On the other hand, conduct like this will please the demo. And on corporate cable, the demo rules. The demo brings in all the swag, after all. That cash, and its attendant fame, end up in the lazy host’s pocket.

What Mitchell told Maddow RE Rice: On Monday night, Andrea Mitchell discussed the Rice matter with Maddow. Here’s where it ended up:

MITCHELL (5/4/09): Well, I think she’s caught in a firestorm. And clearly, at Stanford, she was not expecting those questions in a hallway. You saw the video that had been posted from the newspaper at Stanford. And I think that she was caught off guard and clearly misspoke.

I don’t think that she, in a clear-cut way, would have prepared to answer in what is clearly an echo of what Richard Nixon said to David Frost. So that is why she came back and said “this was not a Frost-Nixon moment.” And I think she’s trying to clarify that she was not in that corner.

Now, what is even more confusing is when she said she didn’t authorize the CIA to go ahead with the water-boarding, that she was just relaying information. So basically what Condi Rice and others are now trying to do—Phil Zelikow is very close, co-authored a book with her—what they’re trying to do is point to the Justice Department, point to that Office of Legal Counsel.
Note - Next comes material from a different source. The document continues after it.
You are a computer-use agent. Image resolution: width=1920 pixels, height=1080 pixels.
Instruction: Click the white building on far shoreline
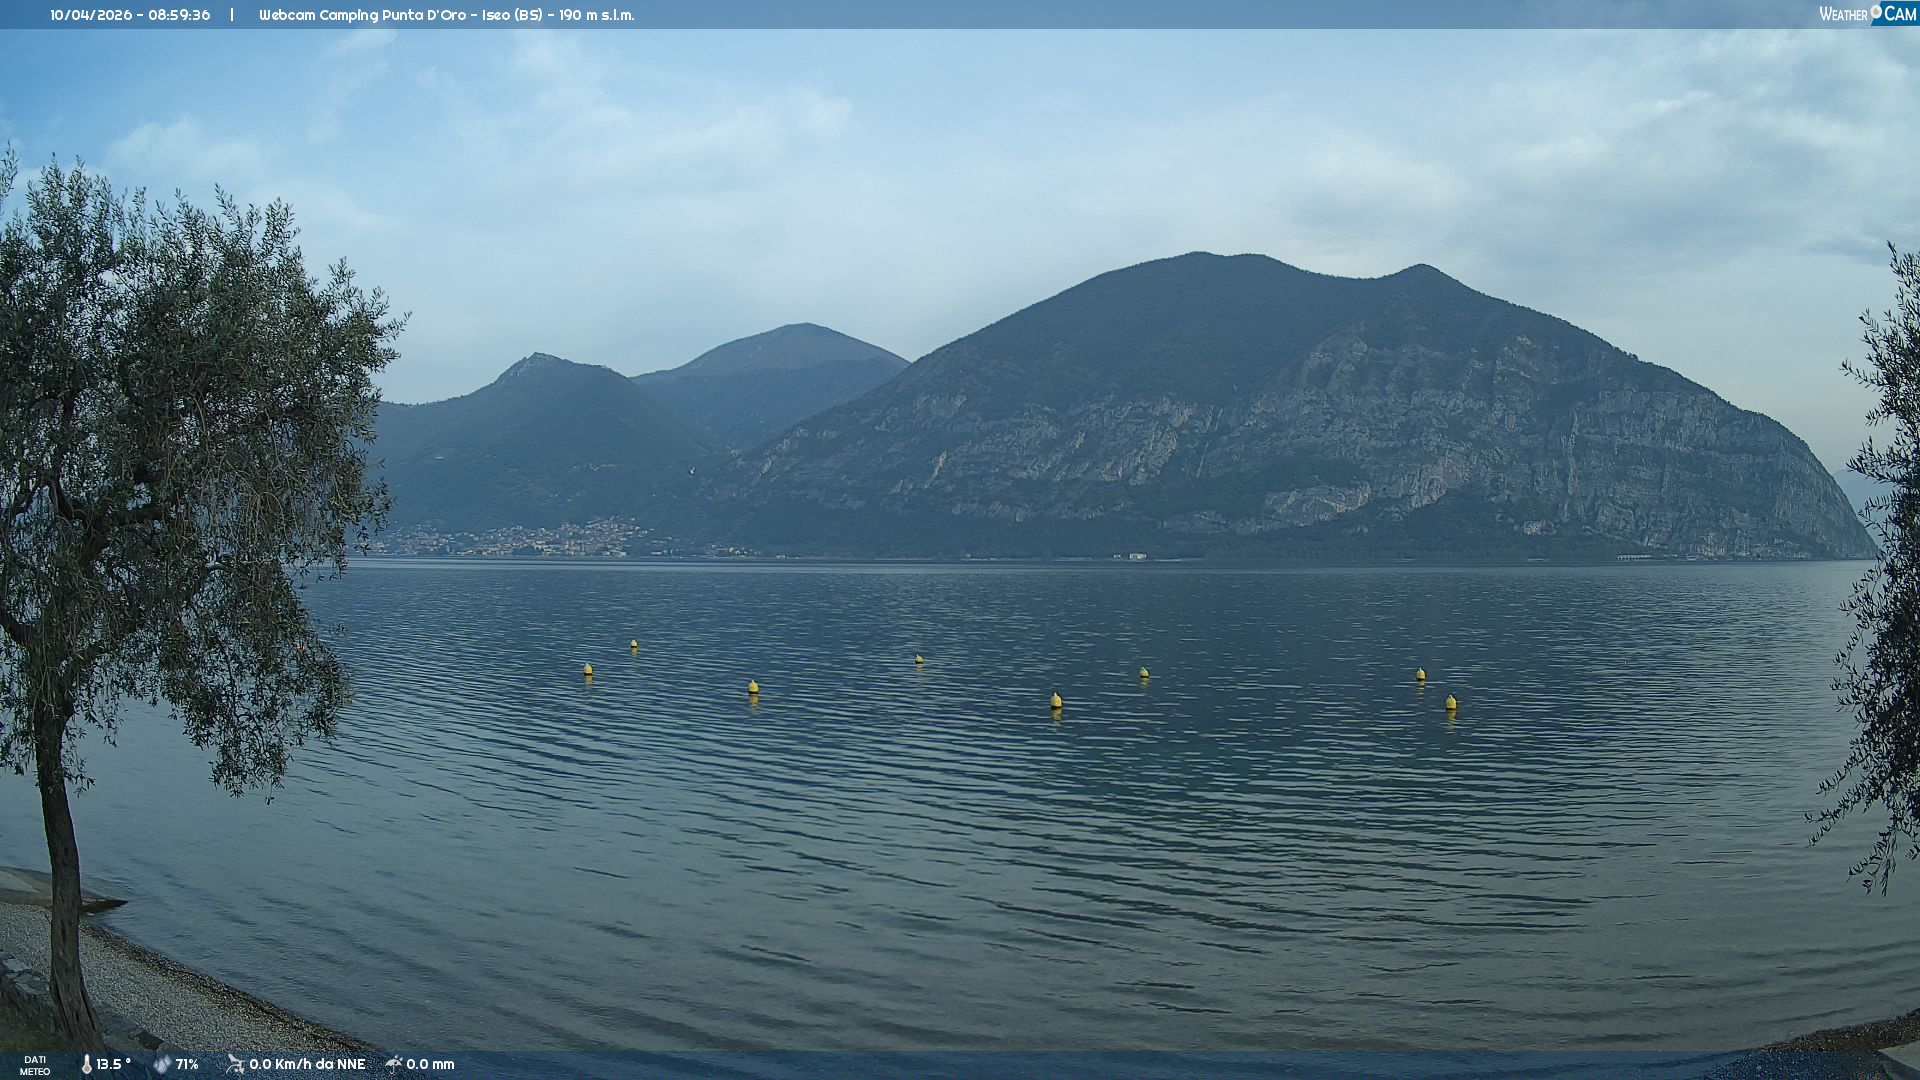pyautogui.click(x=1137, y=555)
And similar it’s similar to the way the Bush White House used to point their finger, you know, at the CIA. So it is an attempt to deflect it all back to the Justice Department lawyers who are—three lawyers, who, as you know, are under investigation.

MADDOW: Andrea Mitchell, NBC’s chief foreign affairs correspondent, it’s always great to have you on the show. Thanks for being here, Andrea.

We agree with most of what Mitchell said. Of course, Rice wouldn’t likely have said something as weird as what Nixon told Frost. Obviously, that’s why she is trying to clarify what she said.

But note the cynical thing Mitchell said right after that. We’ll paraphrase: Rice and Zelikow are trying to deflect the blame back to the Justice Department’s lawyers. They’re trying to palm off the blame, just the way the Bush White House used to do with the CIA.

Is that a fair assessment of what Rice and Zelikow are doing? Are they just trying to palm off the blame, or did they really oppose these practices from within? We don’t have the slightest idea. You see, when Zelikow appeared on this same program, Maddow put her feet in the air, kissed his keister, and completely forgot to ask! He was allowed to bang away at Cheney. His own role was barely question; Rice didn’t come up at all.

Mitchell suggested this may be a ruse. Maddow basically didn’t ask. But if we might be a bit cynical ourselves: So it goes when the corporate suits pick our “progressive” stars for us.